Pelo que foi dito, o Projeto de Saúde Mental de Belo Horizonte se aproxima muito de uma formação político-organizacional, atendendo, em grande parte, aos atributos escolhidos para caracterizá-la, tendo em vista os objetivos deste estudo. Mesmo quando se preservam atributos da formação burocrático-tradicional, como fatores de produção precisos e localização espacial clara, estes se encontram articulados com seus pólos contraditórios: o rearranjo e a difusão.

O CASO DO ORÇAMENTO PARTICIPATIVO DE PORTO ALEGRE

O Orçamento Participativo(2 2 Esta experiência foi destaque no Habitat de 1996, sendo reconhecida internacionalmente, até mesmo pelas Nações Unidas e pelo Banco Mundial. No Brasil existe hoje mais de 70 experiências influenciadas pela iniciativa de Porto Alegre, em municípios administrados pelos mais diversos partidos políticos. No Estado do Rio Grande do Sul também se desenvolve uma experiência de OP. A dissertação de mestrado de Fedozzi (1997) serviu como importante referência para a elaboração deste item. ) (OP), promovido pela Prefeitura Municipal de Porto Alegre, RS, "é uma modalidade de gestão pública [baseada na participação da população] nas diversas fases que compõem a elaboração e a execução [do orçamento municipal], especialmente na indicação de prioridades para a alocação de recursos de investimento" (Fedozzi, 1997, p. 105). Esta iniciativa parte da concepção de que seria possível alcançar um nível elevado de participação ativa da cidadania, produzindo uma tensão positiva entre burocracia e participação; e de um propósito de superação dos limites da democracia representativa com a presença sistemática dos cidadãos, não apenas no âmbito de consultas, mas também no de definição de demandas e de sua problematização (Laranjeiras, 1996).
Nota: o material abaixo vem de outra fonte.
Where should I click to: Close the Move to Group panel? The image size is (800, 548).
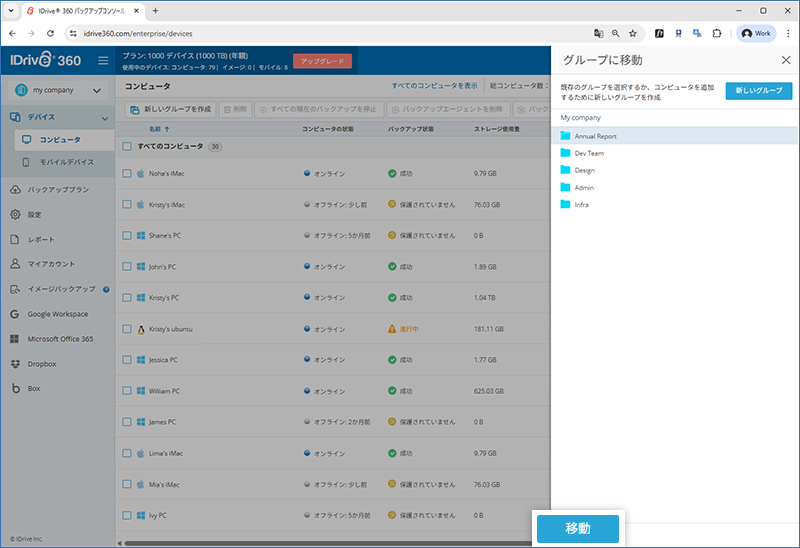pos(785,61)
O OP está assentado em estrutura e em processo de participação da população que se desenvolvem a partir de três princípios básicos: "regras universais de participação em instâncias institucionais regulares de funcionamento; um método objetivo de definição de recursos de investimento, que perfaz um ciclo anual de atividades públicas de orçamentação do município; e um processo decisório descentralizado, tendo por base a divisão da cidade em 16 regiões orçamentárias" (Fedozzi, 1997, p. 111).

Seus antecedentes históricos podem ser conhecidos pelo relato e análise de Fedozzi (1997), que propõe a distinção de quatro fases, conforme a evolução de três critérios técnico-políticos de planejamento participativo, quanto às modificações: na estrutura do OP, no que diz respeito às instâncias de tomada de decisão sobre os recursos públicos; na metodologia de distribuição dos recursos para investimento entre as regiões; no nível de participantes; e nos diversos estágios de interação política entre população, Executivo e Legislativo.
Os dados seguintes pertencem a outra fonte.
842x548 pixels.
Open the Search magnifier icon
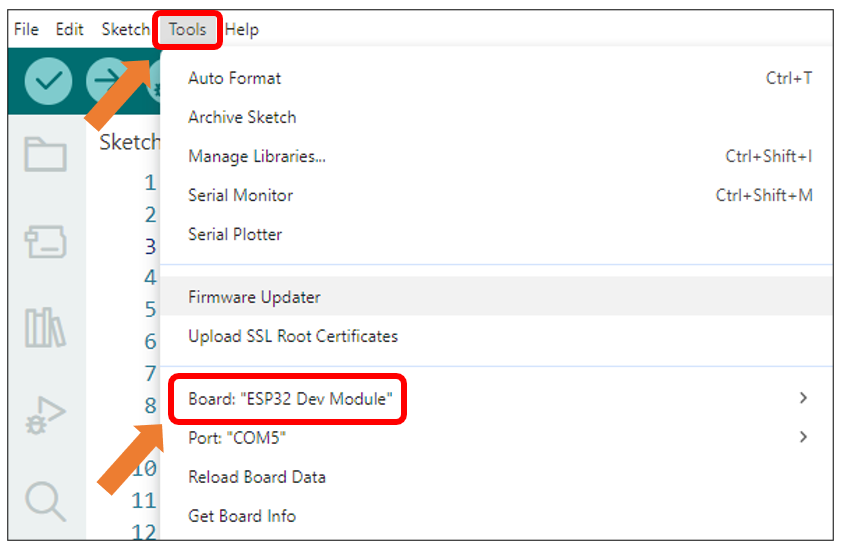(x=46, y=501)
A primeira fase (1989 - orçamento de 1990) é marcada pela inexperiência dos novos dirigentes, pela frustração dos moradores com a falta de recursos e com a conseqüente crise na interação política da Prefeitura com a população. Inicialmente a discussão foi deflagrada, pela Prefeitura, de forma experimental e ocorreu por meio de consultas à população, em cinco regiões da cidade, em agosto de 1989. Nestas reuniões abertas a todos, foram indicados representantes, pelos moradores, para formarem uma comissão para acompanhar a elaboração do orçamento pela Secretaria de Planejamento Municipal. O estímulo à indicação de demandas pela comunidade não incluía nenhuma possibilidade de priorização; além disso, estas demandas representavam um déficit de equipamentos e serviços represados durante décadas de desenvolvimento excludente. O resultado foi um Plano de Obras sem condições de ser implementado, que gerou grandes conflitos, protestos e a descrença da população, levando a uma redução no número de participantes no ano seguinte.

A segunda fase (1990 - orçamento de 1991) representa os efeitos combinados da reforma tributária local e da desconcentração dos recursos promovidos pela Constituição de 1988 e, internamente, da discussão de concepções de planejamento estratégico e da criação de instâncias administrativas para implementar o OP.

Na terceira fase (orçamentos de 1992 e 1993) tornam-se nítidos os tipos de estrutura e de dinâmica processual que vinham sendo construídos; ocorre uma efetiva retomada da participação popular, com o aumento na credibilidade do processo em função dos investimentos efetivamente realizados desde 1990; ocorrem novas modificações na metodologia para distribuir os recursos, substituindo a concentração pela escolha de prioridades por setor de investimento. Esta fase consolida não apenas a estrutura do OP, mas também a dinâmica processual e as regras básicas do jogo. O Conselho do Orçamento Participativo, como síntese do processo participativo, alcança o reconhecimento interno na Prefeitura, ganhando também legitimidade em face dos movimentos comunitários das regiões como uma instância de mediação e de processamento das demandas prioritárias de investimento.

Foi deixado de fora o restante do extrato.